Maker education is an approach to learning that centers students’ interests and directs them to an awareness of design. Approach, mindset, and community are core fundamentals of maker education, according to Maker Ed. The approach is less about the final product and more about what a student learns while making it. The physical lessons students learn can expand to theories surrounding the world, communities, resilience, innovation, and knowledge sharing. Maker education encourages students to continually think about designs in the world and to constantly improve them.
Maker education originated in the maker movement, sparked by Make magazine, which Dale Dougherty launched in 2005. The magazine catalyzed a community of do-it-yourself, technology-driven individuals, according to Maker Faire. The key to the movement’s growth lies in accessibility. Innovative technologies are now more affordable than ever to the public. The internet allows everyone to share knowledge and ideas in an instant, promoting the globalization of makers and problem-solving. More recently, new products and services have emerged, and technologies such as 3D printing, robotics, augmented reality (AR), and new programming languages have thrust the maker movement into education.
Today, educators explore design with their students, allowing them to find solutions and work without explicit instruction. According to the International Society for Technology in Education (ISTE), the three most common ways students explore design in the classroom are as follows:
- Fabrication (3D printing, laser cutting, etc.)
- Computing (robotics)
- Programming (coding, computer-based modeling, etc.)

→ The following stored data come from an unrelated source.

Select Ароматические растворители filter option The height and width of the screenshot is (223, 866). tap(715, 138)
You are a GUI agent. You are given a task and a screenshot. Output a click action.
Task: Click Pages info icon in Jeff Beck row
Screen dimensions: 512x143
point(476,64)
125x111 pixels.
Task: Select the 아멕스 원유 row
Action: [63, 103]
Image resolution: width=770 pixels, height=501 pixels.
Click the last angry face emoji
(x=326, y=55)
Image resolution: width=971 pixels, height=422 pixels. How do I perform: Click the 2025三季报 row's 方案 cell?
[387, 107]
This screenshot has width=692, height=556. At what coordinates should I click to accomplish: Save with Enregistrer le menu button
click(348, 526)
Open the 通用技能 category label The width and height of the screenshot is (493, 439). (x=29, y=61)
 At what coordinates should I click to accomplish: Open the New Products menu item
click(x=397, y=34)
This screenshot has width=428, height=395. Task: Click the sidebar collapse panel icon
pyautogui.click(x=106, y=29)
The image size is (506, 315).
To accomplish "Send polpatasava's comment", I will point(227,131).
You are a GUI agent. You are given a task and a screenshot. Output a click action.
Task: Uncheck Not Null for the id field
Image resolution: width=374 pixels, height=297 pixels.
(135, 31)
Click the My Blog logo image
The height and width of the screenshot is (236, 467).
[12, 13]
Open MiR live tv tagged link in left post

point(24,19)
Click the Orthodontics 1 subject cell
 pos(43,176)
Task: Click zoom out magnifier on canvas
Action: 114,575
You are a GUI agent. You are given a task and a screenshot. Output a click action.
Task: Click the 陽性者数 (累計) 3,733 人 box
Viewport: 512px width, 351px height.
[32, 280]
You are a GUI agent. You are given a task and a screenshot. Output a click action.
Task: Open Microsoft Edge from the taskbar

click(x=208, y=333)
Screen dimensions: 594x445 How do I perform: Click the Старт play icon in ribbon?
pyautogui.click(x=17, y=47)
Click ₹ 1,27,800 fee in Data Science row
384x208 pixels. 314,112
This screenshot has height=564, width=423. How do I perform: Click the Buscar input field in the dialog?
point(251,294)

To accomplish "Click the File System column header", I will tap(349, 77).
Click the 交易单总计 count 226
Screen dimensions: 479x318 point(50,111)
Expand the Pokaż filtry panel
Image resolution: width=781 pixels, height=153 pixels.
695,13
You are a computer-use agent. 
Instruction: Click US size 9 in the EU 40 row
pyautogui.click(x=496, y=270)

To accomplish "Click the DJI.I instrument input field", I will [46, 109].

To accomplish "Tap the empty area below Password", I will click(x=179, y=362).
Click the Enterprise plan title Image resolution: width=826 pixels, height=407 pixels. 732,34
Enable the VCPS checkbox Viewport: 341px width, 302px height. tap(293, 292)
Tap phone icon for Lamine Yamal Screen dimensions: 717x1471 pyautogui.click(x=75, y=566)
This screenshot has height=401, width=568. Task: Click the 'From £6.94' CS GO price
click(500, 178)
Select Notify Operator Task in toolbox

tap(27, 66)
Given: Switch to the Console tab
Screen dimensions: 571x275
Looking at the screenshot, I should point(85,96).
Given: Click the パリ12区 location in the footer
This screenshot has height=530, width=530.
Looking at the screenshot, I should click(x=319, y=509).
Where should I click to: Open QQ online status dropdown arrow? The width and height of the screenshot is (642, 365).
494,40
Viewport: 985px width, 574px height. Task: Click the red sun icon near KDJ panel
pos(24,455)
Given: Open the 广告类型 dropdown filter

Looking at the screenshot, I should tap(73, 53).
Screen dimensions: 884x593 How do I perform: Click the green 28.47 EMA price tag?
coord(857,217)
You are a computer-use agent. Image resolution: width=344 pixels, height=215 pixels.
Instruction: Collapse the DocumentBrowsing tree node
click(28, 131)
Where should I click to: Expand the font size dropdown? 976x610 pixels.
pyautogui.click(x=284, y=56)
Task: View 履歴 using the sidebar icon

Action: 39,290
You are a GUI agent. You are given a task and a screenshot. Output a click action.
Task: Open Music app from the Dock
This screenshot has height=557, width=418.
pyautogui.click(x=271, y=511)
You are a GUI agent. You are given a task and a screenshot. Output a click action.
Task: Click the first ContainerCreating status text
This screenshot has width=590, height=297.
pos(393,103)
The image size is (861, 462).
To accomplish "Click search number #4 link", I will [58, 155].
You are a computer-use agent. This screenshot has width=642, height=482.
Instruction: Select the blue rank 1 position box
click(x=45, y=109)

Benefits of Hands-On Learning
Theorists Jean Piaget and Seymour Papert explored how hands-on education allowed students to expand their learning through interactive, open-ended, student-driven, multidisciplinary experiences, according to Maker Ed. In the decades since their work, studies have shown that letting students create leads to better academic outcomes.
Through hands-on learning—maker education’s premise—students are shown to have improved retention, attentiveness, and experimentation, according to Build Your Future.
The first benefit of hands-on learning is an increase in information retention. Studies show that hands-on learning better engages both sides of the brain, leading to stronger neural connections and the ability to store more information. One study compared test scores of students who sat in a lecture about water quality with those who built a water purifier; the latter group tested higher.
Hands-on learning also improves students’ attentiveness. The interest generated by creating and moving rather than sitting behind a desk allows students to care about a project more. When students are more excited, they’re more willing to learn new concepts. An Association for Career and Technical Education (ACTE) study found that 81 percent of high school dropouts said they would have been more likely to stay in school with hands-on, real-world activities to work on.
Finally, hands-on learning allows students to experiment, exploring new areas rather than learning from a lecture. This can help them discover interests that can lead to a career. Students can also gain better understanding of their strengths and weaknesses through trial and error.
Maker Project Examples
Maker projects can be incorporated into curricula and conducted in classroom settings in many ways.
Project 1: Closing Circuits
Meredith Cosier taught her class of kindergarteners physical computing to introduce them to computer science. With a Makey Makey board—a microcontroller that connects to a computer and interacts with the Makey Makey online apps—she had her students make music. The ultimate lesson: circuits.
Using the Makey Makey piano app, Cosier had her students give each other high fives while holding the controllers, whose metallic clips create electrical connections. As they did, music played on the app: the circuits had closed, sending an electrical signal to the app to play a note. Through closing the circuits, students learned how to make the electrical connections, a concept that may have been too complex to explain to kindergartners otherwise.
Project 2: 3D Printing
In Edutopia, Lauren Huddleston reported her experiences helping students learn about symbolism in literature through 3D printing. After reading The Giver, in which the protagonist becomes the only person in a society with memories and the only one who sees in color, students designed and printed a half-gray, half-red apple to symbolize the character’s transformation as he gained new knowledge about the world in his new role as receiver of memories.
While this class used a 3D printer, others have used Tinkercad: a free learning platform that lets users combine shapes and move objects on a 3D plane.